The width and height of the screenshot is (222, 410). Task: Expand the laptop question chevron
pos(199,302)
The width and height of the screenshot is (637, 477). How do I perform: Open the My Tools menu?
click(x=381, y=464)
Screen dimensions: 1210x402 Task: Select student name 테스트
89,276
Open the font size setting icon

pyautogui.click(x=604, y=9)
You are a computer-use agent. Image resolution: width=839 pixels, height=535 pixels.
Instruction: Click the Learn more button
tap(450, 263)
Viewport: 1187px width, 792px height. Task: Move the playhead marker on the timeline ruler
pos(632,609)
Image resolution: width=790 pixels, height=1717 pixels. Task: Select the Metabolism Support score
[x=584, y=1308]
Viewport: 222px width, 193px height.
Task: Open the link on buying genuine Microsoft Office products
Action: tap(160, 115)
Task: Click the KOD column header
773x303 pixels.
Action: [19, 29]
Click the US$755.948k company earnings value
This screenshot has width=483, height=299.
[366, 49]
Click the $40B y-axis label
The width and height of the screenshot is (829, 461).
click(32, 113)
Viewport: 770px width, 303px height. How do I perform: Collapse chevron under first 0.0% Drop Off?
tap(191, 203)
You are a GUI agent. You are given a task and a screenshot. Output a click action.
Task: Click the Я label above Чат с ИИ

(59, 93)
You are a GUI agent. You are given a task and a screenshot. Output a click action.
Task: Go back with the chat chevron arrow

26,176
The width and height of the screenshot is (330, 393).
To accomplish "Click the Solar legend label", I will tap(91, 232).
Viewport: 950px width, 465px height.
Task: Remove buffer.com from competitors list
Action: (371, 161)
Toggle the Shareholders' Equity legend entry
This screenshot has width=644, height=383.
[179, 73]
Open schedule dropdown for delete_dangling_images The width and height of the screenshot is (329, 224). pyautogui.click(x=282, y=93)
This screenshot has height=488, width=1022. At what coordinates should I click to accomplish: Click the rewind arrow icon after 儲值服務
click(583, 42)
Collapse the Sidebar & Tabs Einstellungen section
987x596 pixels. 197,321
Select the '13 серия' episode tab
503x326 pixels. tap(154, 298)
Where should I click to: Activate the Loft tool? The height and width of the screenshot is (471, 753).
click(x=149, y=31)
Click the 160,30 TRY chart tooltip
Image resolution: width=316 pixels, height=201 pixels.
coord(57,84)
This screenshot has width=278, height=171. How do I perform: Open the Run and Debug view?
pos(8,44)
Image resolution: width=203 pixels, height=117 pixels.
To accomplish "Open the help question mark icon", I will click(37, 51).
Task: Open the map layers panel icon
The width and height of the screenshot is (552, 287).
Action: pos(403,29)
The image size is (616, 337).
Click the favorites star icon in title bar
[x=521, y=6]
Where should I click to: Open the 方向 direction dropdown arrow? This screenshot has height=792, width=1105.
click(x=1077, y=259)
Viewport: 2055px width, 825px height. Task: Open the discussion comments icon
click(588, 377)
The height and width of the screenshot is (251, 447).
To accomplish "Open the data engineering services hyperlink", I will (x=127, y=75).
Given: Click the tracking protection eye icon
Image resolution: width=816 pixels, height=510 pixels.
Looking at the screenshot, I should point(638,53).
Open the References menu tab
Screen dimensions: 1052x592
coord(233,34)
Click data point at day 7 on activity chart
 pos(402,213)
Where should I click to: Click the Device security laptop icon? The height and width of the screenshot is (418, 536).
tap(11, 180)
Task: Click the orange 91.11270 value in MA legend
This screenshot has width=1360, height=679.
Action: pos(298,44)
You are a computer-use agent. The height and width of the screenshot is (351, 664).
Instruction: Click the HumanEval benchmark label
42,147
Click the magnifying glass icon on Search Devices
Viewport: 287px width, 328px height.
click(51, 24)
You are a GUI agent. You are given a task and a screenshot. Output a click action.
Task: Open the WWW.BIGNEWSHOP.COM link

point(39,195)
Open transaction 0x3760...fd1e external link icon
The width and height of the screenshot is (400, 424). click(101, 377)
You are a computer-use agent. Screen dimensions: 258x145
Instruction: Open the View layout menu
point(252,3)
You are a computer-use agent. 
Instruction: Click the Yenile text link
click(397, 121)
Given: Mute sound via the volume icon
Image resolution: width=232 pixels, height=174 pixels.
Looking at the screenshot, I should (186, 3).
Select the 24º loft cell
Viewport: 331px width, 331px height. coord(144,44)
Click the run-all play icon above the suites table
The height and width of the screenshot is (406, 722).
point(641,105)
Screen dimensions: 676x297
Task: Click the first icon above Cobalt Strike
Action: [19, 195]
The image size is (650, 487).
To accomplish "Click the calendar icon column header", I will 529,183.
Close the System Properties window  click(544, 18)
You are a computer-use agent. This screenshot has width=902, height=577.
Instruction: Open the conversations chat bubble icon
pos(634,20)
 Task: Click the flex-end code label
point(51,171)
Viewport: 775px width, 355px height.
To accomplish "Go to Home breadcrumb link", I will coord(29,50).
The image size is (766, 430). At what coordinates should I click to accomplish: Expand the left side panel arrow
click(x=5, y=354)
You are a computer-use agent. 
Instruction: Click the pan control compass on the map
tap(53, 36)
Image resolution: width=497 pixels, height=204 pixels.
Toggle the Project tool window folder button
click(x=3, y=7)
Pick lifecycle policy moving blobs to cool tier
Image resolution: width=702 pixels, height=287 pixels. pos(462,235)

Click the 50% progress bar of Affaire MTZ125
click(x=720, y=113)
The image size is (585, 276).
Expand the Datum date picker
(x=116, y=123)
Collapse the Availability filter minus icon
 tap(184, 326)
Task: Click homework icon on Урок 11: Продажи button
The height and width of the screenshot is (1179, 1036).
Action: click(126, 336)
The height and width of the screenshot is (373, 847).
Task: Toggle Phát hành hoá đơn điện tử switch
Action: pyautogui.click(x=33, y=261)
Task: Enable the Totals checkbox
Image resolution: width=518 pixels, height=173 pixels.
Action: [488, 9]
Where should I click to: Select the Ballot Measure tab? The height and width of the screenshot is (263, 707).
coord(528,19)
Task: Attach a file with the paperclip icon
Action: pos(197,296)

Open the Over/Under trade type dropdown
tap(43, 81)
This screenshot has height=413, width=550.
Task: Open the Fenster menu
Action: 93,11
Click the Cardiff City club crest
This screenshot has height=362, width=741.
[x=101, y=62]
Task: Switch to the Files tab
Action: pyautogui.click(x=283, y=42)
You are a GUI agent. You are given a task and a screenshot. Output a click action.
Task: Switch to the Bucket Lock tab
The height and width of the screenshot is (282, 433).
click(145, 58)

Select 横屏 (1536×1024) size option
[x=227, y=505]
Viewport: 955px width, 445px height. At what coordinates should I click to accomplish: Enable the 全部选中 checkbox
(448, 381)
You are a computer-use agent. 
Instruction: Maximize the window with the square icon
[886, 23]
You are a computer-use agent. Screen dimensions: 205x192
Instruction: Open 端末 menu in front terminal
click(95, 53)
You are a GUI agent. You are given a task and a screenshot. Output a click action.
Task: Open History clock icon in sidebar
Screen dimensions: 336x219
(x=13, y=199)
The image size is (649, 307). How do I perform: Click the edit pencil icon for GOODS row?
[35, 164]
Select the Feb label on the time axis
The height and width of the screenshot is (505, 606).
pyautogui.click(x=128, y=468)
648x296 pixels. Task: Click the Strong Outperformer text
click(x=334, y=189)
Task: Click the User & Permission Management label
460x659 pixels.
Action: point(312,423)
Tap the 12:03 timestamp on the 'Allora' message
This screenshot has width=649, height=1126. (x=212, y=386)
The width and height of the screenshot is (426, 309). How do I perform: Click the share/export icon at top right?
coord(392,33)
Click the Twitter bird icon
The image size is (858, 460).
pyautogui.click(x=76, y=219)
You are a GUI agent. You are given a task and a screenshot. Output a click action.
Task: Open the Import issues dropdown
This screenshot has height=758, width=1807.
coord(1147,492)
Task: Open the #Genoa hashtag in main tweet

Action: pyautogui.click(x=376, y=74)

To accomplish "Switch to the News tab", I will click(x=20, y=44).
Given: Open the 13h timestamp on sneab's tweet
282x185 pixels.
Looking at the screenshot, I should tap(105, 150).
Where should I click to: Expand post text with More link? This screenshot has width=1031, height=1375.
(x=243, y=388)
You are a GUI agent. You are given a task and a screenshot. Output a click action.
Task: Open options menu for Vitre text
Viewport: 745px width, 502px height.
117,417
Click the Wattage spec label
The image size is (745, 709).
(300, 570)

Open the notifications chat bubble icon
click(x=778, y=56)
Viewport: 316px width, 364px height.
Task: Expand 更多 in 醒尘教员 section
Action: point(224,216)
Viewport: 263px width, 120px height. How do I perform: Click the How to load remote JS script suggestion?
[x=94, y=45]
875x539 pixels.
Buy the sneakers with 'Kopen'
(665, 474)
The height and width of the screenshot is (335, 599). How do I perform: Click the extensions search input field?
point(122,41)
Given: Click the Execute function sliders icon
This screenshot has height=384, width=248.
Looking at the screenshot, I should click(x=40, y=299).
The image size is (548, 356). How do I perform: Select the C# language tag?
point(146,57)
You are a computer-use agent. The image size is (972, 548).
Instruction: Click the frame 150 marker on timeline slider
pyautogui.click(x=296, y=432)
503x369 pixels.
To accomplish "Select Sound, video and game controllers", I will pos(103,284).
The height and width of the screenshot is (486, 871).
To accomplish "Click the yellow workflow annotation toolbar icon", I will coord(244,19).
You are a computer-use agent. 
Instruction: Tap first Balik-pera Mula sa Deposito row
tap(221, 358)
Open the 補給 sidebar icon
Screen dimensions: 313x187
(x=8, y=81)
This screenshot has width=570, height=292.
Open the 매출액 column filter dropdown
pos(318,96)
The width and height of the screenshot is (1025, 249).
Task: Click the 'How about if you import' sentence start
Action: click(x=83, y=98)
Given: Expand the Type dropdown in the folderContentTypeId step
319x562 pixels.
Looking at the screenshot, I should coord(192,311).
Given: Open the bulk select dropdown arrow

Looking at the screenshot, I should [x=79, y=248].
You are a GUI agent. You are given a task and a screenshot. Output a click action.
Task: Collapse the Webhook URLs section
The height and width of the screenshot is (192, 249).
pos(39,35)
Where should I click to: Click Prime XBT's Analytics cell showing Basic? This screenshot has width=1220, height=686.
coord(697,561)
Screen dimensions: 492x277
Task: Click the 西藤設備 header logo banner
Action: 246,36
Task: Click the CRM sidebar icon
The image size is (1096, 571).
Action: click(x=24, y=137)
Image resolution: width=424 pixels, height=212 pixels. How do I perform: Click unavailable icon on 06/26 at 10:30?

● ● ● ● ● ● ●

▶ Task to complete
Find and copy each line above holding "computer".

▶ Response
You are a computer-use agent. Image resolution: width=839 pixels, height=535 pixels.
You are a computer-use agent. The height and width of the screenshot is (351, 664).
You are a computer-use agent. Screen dimensions: 258x145
You are a computer-use agent. 
You are a computer-use agent. This screenshot has width=902, height=577.
You are a computer-use agent. 
You are a computer-use agent. 
You are a computer-use agent. Screen dimensions: 205x192
You are a computer-use agent. The image size is (972, 548).
You are a computer-use agent. 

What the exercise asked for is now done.